Maternal Mortality Ratio: is the rate of the number of maternal deaths per 100,000. Maternal mortality ratio in sub-Saharan Africa rose by 15% from an average of 870/100,000 live births in 1990 to 1000/100,000 live births in 2000 (Pooda, 2005). In Nigeria the ratio is 800 maternal deaths to 100,000 live births.

Maternal mortality: Also known as maternal death is defined as the death of a woman while pregnant or within 42 days of termination of pregnancy, irrespective of the duration and size of the pregnancy, from any cause related to or aggravated by the pregnancy or its management including incidental causes but not accidental causes (WHO, 2005).

Polygyny: is the marriage of one man to more than one wife at the same time. This occurs sometimes through outright marriage of more than one wife, widow inheritance, or levirate marriage.

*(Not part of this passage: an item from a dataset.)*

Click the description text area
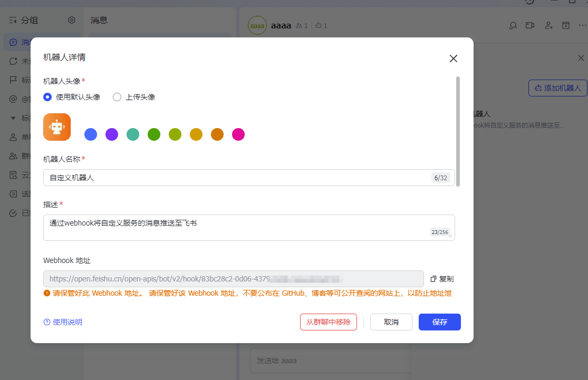588x380 pixels. [237, 227]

Though no more strictly institutionalized in the study area, its effects still linger such as the issue of concubineship which is not really frowned at.

Contraceptives: devices used to prevent fertilization of an egg such as barriers (e.g condom, etc.) hormonal (such as removable implants, etc.), intrauterine devices, chemical barriers (such as spermicides) vaccines, etc.

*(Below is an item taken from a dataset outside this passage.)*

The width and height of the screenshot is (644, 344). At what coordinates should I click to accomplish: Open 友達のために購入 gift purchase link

Population policy: this refers to a programme or a set of programmes of action that seeks to contribute to national development and welfare goals through measures that are directly or indirectly aimed to influence fertility control and well being of women.

Reproductive Health: it is a state of complete physical, mental and social well-being and not merely the absence of disease or infirmity, in all matters relating to the reproductive system and to its functions and processes (IPPF, 1996). The reproductive health status of the study area will help explain the health status of Enugu state especially its rural areas and inform current decision making and planning strategies for the health sector.

Reproductive Health Care: a group of methods, techniques, and services that contribute to solving reproductive health problems. It also includes sexual health, the purpose of which is the enhancement of life and personal relations and not merely counseling and care related to reproductive and sexually transmitted diseases (IPPF, 1996).

Sexuality Communication: refers to the discussions on sex issues such as on menstruation, free period, child spacing, initiating sex, number of children to have, use of contraception such as condom, sterilization, etc infections, etc by couples. Sexuality communication is high when partners discuss freely on sex, sexual activities, etc, it is middle when one of the partners can freely initiate the discussion and the other will not feel offended but finds it difficult to contribute to the discussion, while it is low when it is not allowed at all.

Suppository: also known as spermicidal vaginal tablets, is a small dissolvable medicated solid: a medicated mass that melts at body temperature, designed to be inserted into the rectum, vagina or urethra 10 to 15 minutes before intercourse in order to melt and disperse the spermicide (Birth Control, Microsoft 2009).

Life time risk: it is the rate at which a female dies as a result of unintended pregnancy, unsafe abortion, complications from childbirth. The lifetime risk of a woman in a developing country dying in pregnancy related illness is 1 in 25 to 1 in 40 compared to 1 in 1000 or several thousand risks for women in developed world (Symke, 1991). A Nigerian woman’s lifetime risk of dying from pregnancy or childbirth is 1 in 13 (FMHN, 2005).